The reigning 400m Ivy League Heptagonal champion is no stranger to success. Sophomore sprinter Jovahn Williamson has always been one of the fastest runners in the country. He was one of the most decorated high school sprinters in New York State history, placing third at the state championships and second at New Balance Nationals in the 400m his senior year.
With an impressive high school resume behind him, the Dix Hills, N.Y., native started out his collegiate career expected to already become one of the best sprinters the Ivy League had to offer. With teammate Rodney Agyare-May joining him, Harvard sprinting was expected to be rejuvenated with star talent.
Williamson’s indoor track season his freshmen year saw him put up impressive times, with season bests of 48.46 in the 400m and 22.75 in the 200m. He placed eighth at the Ivy League Heptagonal Championships in the 400m, missing out on his chance to score points for the team.
However, the talented freshman knew he was capable of performing at a higher level. His high school personal records were faster than the times Williamson recorded that indoor season, and he recognized he would have to put in the work to attain his potential.
Growing more accustomed to the Crimson’s training and track regime, Williamson took massive leaps his freshman outdoor season. He lowered his 200m time to 21.94 and his 400m time to 47.56. He won the 400m at the outdoor Ivy League Heptagonal Championships and earned the chance to compete against the best in the nation at the NCAA D1 East Prelims.
Coming into this season, Williamson was ready to show the Ancient Eight that his outdoor performance last season was no fluke. Winning the outdoor 400m as just a freshman, there was immense pressure for the sophomore standout to excel once again and maintain his title as the 400m champion.
Despite the pressure mounting, Williamson continued to improve and have some of the fastest times ever seen in a Harvard uniform.
“I would say the biggest factor in my improvement is the experience that I gained from last year,” Williamson said. “It is tough to transition into a new system as a freshman, but I feel like that experience helped me come into this year with new confidence and a better plan on how to reach my goals for the season.”
The sophomore sprinter started his season on a high note with a record-breaking performance at the BU Season Opener.

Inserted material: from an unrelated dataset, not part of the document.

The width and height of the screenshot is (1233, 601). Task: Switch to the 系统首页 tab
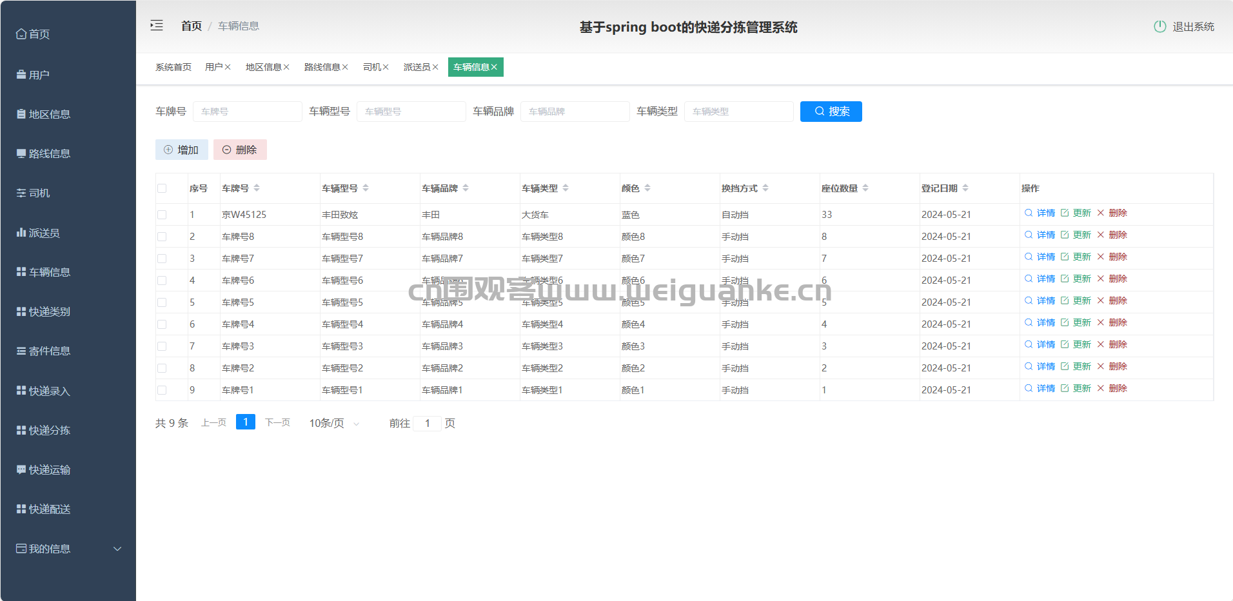[x=173, y=67]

He broke the school record in the 300m with a time 33.75. He followed up that race with a victory at the Harvard-Penn dual meet, earning another fast 300 time of 34.37.
Williamson continued to shine throughout the season, earning victories in both individual and relay events at multiple meets. He would be put in the Harvard spotlight once again the Clemson Invite, where he broke the school record in the 400m.
Williamson's record highlighted day one in a meet against some of the nation's top track talent. He crossed the finish line in 47.39 seconds, and outperformed some of the best sprinters the country had to offer.
“It was very thrilling,” Williamson said. “I felt like I was finally starting to see good progress in my training and confidence.”
Breaking the 300m and 400m record gave the New York native the validation that his training was paying off and he was performing at the potential he was capable of. The sprinter attributes to his success to a calm and relaxed pre-meet routine that allows him to stay focused and composed before he competes.
“On meet days I usually just try to stay as calm and relaxed as possible to ease my nerves,” Williamson said. “I don’t really have any pre-meet traditions other than eating a good meal and drinking plenty of water beforehand.”
With an accomplished set of races behind him, Jovahn Williamson recognized it was now time for him to perform at the biggest meet of the season: The Ivy League Heptagonal Championships.
“We were working diligently at practice with our coaches to be best prepared for the championship,” Williamson said. “We need everyone at their best in order to leave a mark on the Ivy League.”
On the day of Heps, the 300 and 400 meter record holder had some of the best races of his life. Starting off with a second place finish in the 200m with a time of 21.94, he was ready to make up for his 400m performance from last year.
Williamson not only won, but dominated the rest of the competition. He ran 48.10 in trials, almost half a second faster than everyone else. He followed that up by running a blazing 47.53 in the 400m final, outlasting Penn’s Anthony Okolo by over a second.
Jovahn Williamson now has two Ivy League championships under his belt and he still has five seasons of track and field ahead of him. The best sprinter in Harvard history still has even more left to prove.